Consumado el allanamiento encontraron que allí trabajaba el supuesto pirata informático Andrés Sepúlveda. Al comienzo el candidato de Uribe declaró al país que no conocía al supuesto pirata informático; rarísimo, si venía trabajando para su campaña. Luego cambió la versión y aceptó que sí, pero que sólo había hablado una vez y a las carreras (palabras más o menos). Y se vino el video de cinco minutos de la revista Semana que conocimos todos los colombianos, donde el candidato uribista presuntamente intercambia palabras con el presunto pirata Sepúlveda. Se percibe la camaradería del patrón en la visita, más parcero que patrón, relacionándose con el parcero menor y a éste más compinche que subalterno. Luego vino el video de El Tiempo de veinte minutos.
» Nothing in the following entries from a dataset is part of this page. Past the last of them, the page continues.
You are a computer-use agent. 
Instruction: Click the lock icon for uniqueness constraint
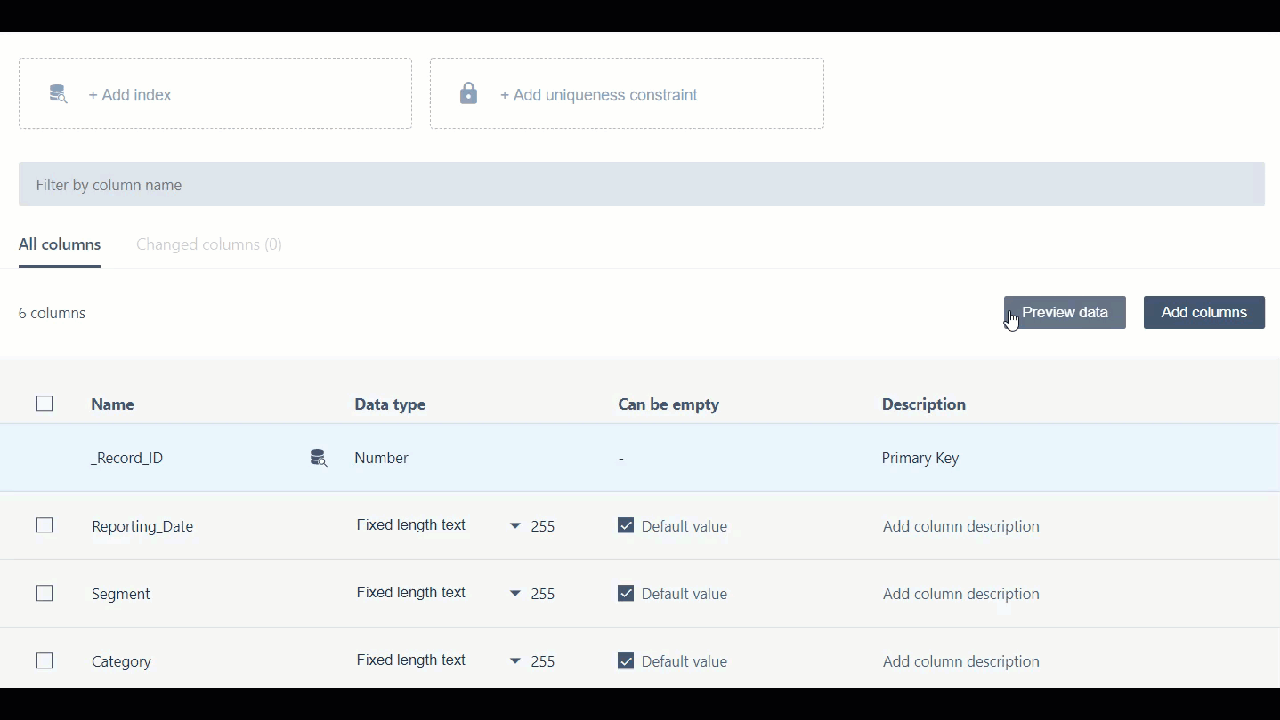tap(468, 94)
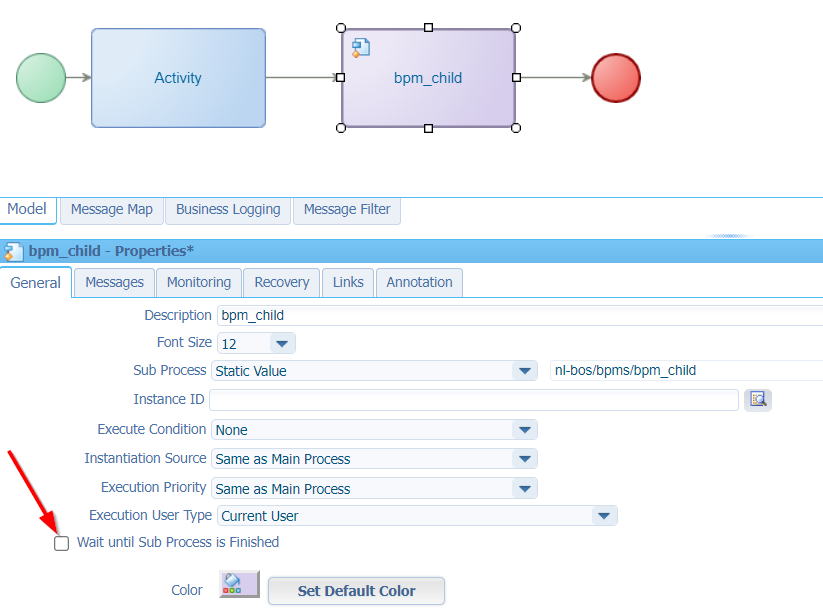Open the Execution User Type dropdown
This screenshot has height=611, width=823.
coord(604,514)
Ante estas evidencias, el candidato tuvo que volver a recordar y recordó: sí conocía al pirata informático. Más tarde recordó más: que no había pasado a saludarlo a las carreras, que el saludo fue más largo. Más tarde, que sí había estado en esa oficina, pero que no recordaba por cuánto tiempo ni cuántas veces. Y cuando en “Hora veinte”, de Caracol radio, la directora le preguntó si reconocía que el personaje que aparecía en el video era él mismo, con la frescura de quien está diciendo una verdad, contestó que no sabía. De ahí en adelante, el candidato, su abogado, su mentor y el resto de la campaña empezaron a sostener que todo había sido un montaje. Después del análisis de rigor, la Fiscalía General de la Nación afirmó que el video es genuino. El alto clero ha guardado silencio.
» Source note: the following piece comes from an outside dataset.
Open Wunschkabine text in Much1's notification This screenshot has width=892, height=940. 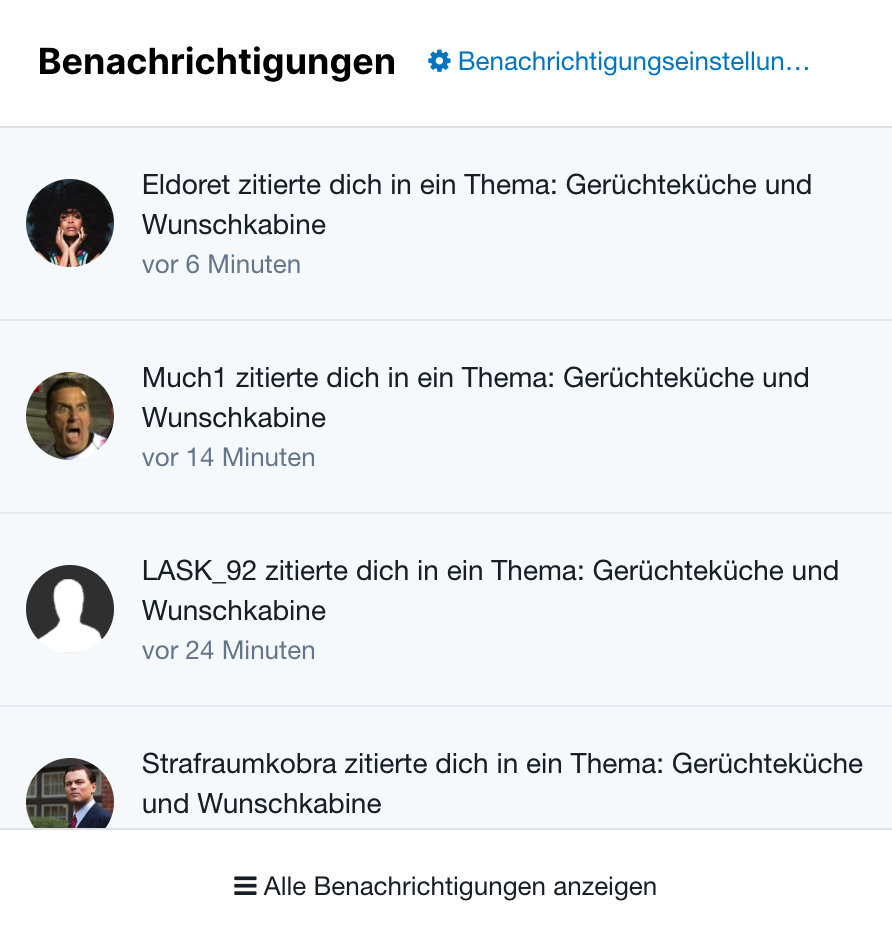(234, 418)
Su mentor Uribe aseguró tener pruebas de que millones de dólares entraron a la campaña del ahora presidente Santos –en ese tiempo su protegido- para pagar gastos de campaña. Llamó a Blu Radio y prometió entregarlas al organismo competente de la investigación judicial. Cuando se las pidió la Fiscalía General de la Nación –el único competente según la Constitución- dilató el asunto con un show (¿para ocultar el escándalo de las chuzadas del pirata informático?) y la retó no entregándoselas, advirtiendo que únicamente lo haría con la Procuraduría, que no es la competente, y sólo mucho después. Esto no es burlarse ni de la Constitución ni de la Justicia. Del alto clero ni mu.


Después de la primera vuelta y luego de conocerse que él estaría en la segunda, el candidato de Uribe que había manifestado enfáticamente que, de ganar, el mismo día de la posesión suspendería temporalmente las conversaciones del Proceso de Paz de La Habana y daría una semana de espera para su suspensión definitiva, con esa misma frescura por la verdad que siempre ha sido su característica, le aseguró al país que él sí continuará con los diálogos por la paz. Creámosle y votemos por él. Votemos por las mentiras. Votemos contra la Justicia. Votemos por un futuro siniestro para nuestro país.


Nota Cultural.- XII Foro Filosofía Universidad de Nariño. 3-6 de junio 2014.